- Born: Robert Valentine Tishman April 7, 1916 Manhattan, New York, United States
- Died: October 11, 2010 (aged 94)
- Occupation: Real estate developer
- Known for: co-founder of Tishman Speyer
- Spouse: Phyllis Gordon ​ ​(m. 1941; died 1985)​
- Children: 2
- Family: Paul Tishman (uncle) John L. Tishman (cousin) Jerry Speyer (son-in-law) Alan V. Tishman (brother)

= Robert Tishman =

American businessman

Robert Valentine Tishman (April 7, 1916 – October 11, 2010) was an American real estate developer who was head of the family-owned firm Tishman Realty & Construction until it was disestablished in 1977, and was one of the two founding partners of Tishman Speyer, which was formed in 1978 and became one of the largest owners and builders of office buildings in the United States.

==Early life and education==
Tishman was born on April 7, 1916, into a Jewish family in Manhattan. His father David Tishman headed the family firm of Tishman Realty & Construction. The firm had been established in 1898 by his grandfather Julius Tishman, who used the proceeds of his department store in upstate New York to build a six-story tenement building on the Lower East Side.

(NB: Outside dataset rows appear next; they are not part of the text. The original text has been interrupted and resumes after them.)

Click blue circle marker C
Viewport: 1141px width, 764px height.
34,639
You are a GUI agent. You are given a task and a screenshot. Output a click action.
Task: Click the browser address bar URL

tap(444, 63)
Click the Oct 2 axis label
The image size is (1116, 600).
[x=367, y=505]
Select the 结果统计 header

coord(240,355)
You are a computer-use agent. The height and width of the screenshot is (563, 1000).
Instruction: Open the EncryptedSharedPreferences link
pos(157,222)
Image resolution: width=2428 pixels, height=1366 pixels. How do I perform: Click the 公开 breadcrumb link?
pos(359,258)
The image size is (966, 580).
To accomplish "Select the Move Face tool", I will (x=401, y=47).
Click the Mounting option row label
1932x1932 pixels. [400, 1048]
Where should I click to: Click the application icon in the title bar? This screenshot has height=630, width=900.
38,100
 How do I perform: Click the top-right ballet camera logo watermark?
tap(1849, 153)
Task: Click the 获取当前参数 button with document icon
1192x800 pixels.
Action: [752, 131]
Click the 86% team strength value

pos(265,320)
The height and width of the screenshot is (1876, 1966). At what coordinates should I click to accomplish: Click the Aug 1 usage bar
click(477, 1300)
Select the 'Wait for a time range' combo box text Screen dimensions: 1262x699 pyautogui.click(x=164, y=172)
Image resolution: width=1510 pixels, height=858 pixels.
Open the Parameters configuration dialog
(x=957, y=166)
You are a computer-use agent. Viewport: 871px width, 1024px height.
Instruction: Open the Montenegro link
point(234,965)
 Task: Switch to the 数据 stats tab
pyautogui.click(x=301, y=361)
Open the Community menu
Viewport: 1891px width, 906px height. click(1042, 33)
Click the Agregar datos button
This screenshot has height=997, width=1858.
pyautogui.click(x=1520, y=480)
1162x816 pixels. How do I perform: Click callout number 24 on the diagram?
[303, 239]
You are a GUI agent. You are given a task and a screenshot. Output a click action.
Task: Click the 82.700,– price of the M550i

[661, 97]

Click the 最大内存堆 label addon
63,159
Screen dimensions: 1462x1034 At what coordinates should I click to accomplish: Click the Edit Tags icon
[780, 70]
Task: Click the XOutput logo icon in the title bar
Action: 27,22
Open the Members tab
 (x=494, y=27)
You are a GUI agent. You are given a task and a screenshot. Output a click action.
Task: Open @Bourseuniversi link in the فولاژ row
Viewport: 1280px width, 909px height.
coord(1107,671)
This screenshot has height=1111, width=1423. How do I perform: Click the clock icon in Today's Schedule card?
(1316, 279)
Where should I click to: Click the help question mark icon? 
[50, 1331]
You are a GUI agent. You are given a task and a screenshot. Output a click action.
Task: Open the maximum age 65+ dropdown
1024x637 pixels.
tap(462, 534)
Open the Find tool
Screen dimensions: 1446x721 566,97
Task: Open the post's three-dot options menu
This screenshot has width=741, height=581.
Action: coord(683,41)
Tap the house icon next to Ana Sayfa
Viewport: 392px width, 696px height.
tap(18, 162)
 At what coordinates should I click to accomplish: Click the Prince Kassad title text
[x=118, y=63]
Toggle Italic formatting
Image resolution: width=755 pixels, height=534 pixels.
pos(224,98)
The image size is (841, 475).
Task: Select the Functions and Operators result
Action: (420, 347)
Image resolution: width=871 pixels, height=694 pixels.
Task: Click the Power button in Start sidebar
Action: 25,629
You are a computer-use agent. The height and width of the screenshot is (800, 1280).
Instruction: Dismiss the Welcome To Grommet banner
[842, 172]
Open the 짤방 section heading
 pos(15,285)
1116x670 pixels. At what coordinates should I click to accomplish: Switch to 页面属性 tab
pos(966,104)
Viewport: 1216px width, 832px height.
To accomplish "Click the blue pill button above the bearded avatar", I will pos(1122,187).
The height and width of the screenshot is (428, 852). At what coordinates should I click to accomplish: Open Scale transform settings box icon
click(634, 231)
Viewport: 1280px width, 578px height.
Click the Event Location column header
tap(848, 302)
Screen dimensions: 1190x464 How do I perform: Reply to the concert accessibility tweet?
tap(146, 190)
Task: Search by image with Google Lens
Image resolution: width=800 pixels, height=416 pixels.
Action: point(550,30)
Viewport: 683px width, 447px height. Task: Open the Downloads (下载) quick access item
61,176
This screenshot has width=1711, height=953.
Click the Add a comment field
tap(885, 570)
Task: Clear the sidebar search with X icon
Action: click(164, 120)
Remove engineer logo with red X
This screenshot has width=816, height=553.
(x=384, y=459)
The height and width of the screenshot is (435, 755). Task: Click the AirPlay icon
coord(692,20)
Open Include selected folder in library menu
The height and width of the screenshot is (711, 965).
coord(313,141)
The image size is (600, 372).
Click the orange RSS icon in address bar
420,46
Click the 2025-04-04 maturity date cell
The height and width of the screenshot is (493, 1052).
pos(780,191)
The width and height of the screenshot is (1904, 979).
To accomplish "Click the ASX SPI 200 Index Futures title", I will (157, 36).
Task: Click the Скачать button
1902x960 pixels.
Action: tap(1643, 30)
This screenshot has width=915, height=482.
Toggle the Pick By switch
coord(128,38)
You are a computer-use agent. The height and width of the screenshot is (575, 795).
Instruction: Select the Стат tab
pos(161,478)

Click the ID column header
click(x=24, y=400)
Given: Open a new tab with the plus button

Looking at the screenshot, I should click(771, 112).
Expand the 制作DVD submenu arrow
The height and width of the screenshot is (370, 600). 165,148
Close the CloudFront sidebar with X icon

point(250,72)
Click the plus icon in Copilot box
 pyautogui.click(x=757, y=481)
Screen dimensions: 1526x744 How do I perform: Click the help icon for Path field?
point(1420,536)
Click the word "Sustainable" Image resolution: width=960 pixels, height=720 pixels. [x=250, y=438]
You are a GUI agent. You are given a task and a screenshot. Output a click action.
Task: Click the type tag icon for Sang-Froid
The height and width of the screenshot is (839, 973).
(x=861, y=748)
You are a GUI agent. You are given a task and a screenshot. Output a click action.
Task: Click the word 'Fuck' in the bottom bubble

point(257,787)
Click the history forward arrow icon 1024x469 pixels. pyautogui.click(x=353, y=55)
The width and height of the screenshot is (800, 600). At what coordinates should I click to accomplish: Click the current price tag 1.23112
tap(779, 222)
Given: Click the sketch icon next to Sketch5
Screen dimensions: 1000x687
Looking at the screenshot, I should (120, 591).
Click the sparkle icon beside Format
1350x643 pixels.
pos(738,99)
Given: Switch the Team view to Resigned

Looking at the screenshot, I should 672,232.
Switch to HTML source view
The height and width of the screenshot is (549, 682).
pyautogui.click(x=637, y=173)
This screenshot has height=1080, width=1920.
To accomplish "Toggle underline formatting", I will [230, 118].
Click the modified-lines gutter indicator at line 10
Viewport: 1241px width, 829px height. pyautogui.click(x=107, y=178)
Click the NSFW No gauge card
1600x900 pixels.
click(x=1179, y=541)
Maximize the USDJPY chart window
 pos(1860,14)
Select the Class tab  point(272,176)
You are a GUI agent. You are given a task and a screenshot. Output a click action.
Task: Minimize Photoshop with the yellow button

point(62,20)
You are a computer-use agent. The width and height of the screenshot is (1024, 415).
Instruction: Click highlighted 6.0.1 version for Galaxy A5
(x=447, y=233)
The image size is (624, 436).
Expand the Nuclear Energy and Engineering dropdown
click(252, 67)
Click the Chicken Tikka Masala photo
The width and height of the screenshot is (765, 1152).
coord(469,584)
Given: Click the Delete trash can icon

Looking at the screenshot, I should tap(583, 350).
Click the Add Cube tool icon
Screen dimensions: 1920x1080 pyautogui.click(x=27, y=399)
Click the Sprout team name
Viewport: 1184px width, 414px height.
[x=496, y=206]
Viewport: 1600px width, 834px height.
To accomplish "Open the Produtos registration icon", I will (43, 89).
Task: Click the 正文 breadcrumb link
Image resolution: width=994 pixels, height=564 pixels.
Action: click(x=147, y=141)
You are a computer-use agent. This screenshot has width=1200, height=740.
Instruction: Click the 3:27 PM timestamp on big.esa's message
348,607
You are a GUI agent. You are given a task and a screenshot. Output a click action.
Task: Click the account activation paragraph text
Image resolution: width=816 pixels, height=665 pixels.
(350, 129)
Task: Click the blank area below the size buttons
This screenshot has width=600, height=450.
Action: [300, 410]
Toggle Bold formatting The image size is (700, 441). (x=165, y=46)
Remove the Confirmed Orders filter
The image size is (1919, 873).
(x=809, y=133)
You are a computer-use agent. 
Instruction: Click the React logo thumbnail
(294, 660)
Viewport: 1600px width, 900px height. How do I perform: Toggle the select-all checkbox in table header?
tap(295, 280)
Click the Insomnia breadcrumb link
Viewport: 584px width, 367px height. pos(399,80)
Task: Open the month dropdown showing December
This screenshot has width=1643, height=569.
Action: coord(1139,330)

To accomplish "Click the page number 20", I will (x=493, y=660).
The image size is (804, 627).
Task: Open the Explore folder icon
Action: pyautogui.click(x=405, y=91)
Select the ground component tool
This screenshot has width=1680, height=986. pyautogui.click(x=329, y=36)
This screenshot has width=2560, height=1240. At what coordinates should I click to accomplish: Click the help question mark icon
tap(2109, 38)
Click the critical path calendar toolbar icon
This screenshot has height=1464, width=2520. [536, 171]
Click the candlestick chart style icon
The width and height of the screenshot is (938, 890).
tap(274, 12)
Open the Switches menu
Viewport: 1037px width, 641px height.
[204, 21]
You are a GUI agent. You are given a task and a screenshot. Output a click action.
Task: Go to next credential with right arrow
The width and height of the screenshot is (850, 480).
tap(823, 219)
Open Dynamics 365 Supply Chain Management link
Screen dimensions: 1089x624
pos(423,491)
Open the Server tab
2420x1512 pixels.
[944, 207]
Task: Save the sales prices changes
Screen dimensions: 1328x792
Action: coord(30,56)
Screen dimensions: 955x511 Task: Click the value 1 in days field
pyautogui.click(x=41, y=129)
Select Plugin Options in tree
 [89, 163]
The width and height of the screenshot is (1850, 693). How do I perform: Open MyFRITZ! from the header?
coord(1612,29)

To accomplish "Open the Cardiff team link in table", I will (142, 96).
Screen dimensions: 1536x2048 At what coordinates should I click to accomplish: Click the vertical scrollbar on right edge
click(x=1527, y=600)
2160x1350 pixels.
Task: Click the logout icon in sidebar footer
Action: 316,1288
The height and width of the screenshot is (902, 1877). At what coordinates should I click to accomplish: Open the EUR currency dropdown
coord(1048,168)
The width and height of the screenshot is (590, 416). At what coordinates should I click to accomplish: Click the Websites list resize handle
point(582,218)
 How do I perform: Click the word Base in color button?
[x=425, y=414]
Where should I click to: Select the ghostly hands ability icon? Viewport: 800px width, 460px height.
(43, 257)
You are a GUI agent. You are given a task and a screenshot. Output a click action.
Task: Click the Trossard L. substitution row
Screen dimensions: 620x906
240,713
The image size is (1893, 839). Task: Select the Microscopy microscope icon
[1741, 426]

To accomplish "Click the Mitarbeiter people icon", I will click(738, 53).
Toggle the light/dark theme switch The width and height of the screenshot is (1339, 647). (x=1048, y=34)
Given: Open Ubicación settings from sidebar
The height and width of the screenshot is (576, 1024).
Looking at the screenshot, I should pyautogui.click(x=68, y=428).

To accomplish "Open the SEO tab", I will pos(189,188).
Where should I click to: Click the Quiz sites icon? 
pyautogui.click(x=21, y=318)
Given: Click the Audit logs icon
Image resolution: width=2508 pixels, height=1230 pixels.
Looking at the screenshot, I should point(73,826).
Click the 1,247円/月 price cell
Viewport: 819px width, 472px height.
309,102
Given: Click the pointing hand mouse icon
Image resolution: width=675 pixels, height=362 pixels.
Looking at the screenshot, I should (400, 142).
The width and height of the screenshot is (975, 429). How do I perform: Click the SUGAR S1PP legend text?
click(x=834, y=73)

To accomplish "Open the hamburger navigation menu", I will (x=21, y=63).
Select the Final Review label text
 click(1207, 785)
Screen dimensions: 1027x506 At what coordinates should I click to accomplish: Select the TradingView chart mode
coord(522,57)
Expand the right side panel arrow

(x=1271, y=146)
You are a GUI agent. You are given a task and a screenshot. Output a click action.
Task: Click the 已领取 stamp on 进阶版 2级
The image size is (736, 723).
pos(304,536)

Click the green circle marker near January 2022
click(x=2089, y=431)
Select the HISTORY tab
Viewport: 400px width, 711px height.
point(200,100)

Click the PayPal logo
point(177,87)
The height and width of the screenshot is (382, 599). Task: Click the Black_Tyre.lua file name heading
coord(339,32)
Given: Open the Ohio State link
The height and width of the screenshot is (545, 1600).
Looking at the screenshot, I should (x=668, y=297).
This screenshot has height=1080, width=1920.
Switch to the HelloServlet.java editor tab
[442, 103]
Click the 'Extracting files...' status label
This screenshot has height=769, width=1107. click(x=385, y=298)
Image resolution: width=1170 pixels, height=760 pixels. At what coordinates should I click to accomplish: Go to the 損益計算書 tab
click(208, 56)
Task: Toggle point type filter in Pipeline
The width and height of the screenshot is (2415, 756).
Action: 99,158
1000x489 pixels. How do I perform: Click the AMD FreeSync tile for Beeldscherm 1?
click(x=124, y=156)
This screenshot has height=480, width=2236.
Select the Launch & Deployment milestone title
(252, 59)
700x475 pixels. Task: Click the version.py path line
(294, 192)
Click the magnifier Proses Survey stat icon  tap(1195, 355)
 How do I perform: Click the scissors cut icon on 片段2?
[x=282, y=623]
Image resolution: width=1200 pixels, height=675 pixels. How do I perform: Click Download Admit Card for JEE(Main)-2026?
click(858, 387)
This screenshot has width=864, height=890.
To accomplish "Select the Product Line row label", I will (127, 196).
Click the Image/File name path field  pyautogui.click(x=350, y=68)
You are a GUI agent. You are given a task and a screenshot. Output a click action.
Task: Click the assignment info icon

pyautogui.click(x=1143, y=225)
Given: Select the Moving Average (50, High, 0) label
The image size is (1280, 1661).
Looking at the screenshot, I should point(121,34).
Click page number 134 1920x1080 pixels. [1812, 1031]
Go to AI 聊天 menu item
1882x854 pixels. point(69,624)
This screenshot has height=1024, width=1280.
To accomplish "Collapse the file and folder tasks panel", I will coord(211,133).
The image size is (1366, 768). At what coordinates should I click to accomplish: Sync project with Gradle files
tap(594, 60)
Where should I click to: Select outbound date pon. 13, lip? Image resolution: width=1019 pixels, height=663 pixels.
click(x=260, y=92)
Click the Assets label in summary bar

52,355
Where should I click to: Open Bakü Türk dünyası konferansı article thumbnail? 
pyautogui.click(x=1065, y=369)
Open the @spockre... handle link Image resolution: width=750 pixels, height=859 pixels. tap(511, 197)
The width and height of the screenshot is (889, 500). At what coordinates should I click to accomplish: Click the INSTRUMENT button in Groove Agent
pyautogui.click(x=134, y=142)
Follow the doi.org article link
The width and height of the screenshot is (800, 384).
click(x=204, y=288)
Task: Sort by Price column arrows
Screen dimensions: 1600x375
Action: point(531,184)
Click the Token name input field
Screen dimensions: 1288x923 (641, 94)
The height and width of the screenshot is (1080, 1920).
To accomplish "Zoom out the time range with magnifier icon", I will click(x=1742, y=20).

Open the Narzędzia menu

Robert attended the Horace Mann School, then Cornell University, where he was elected to the Sphinx Head honor society and was the editor of the Cornell Widow. After graduating in 1937, he attended Columbia Law School. In June 1941, he married the former Phyllis Gordon, who had attended Wellesley College and the New York University School of Law, in a ceremony held at the Lombardy Hotel and officiated by Rabbi Nathan A. Perilman of Temple Emanu-El. During World War II, Tishman served on a United States Navy destroyer in the Pacific Ocean.

==Career==
After completing his military service, he went back to work with the family business.

During the 1960s and 1970s, Tishman was president and chief executive officer of Tishman Realty and Construction, where he oversaw the construction of Madison Square Garden, the World Trade Center, the Tishman Building at 666 Fifth Avenue, and other projects. Expanding outside of New York City, the firm's projects included the Century Plaza Towers in Los Angeles commissioned by Alcoa, the John Hancock Center in Chicago, and Detroit's Renaissance Center. In a 1968 interview with Business Week magazine, Tishman described the company as "an intercompany conglomerate" that could identify building sites and help in all phases of design, financing and construction, offering "capabilities that no other owner-builder or general contractor matches".

Tishman liquidated the original firm in 1977, and established Tishman Speyer the following year with his son-in-law Jerry Speyer, as the firm's founding chairman. The new firm developed more than 300 building projects around the world, including the Torre Norte skyscraper in São Paulo, Brazil, as well as the Equitable Center on Seventh Avenue in New York and the Sony Center at Potsdamer Platz in Berlin. As of 2010, the firm owned and managed some 166000000 sqft of commercial property, including the Chrysler Building and Rockefeller Center. At the time of his death, Tishman Speyer was working as construction manager of a building at 510 Madison Avenue and was project manager of One World Trade Center, the tallest structure in the city. In his obituary in The New York Times, Speyer said Tishman worked every day in the firm's offices until two years before his death.

Tishman served as Chairman of the Real Estate Board of New York from 1966 to 1979, having been a member of the organization for 52 years. He was chairman, and then Honorary Chairman, of Montefiore Medical Center in the Bronx, Associate Chairman and Charter Trustee of the Jewish Association for Services for the Aged, Trustee of the Citizens Budget Commission, a member of the Real Estate Advisory Committee of Cornell University, a member of the Board of Directors of Boys & Girls Harbor, Director of the Citizen's Housing and Planning Council, and was an Honorary Director of the Grand Street Settlement.

==Death==
Tishman died at the age of 94 on October 11, 2010, at his home in Manhattan. He is survived by his two daughters, Lynne Speyer and Nancy Gonchar, six grandchildren and 12 great-grandchildren. His wife Phyllis Gordon had died in July 1985. After his death, a named professorship was established in his honor at the Cornell Tech campus in New York City.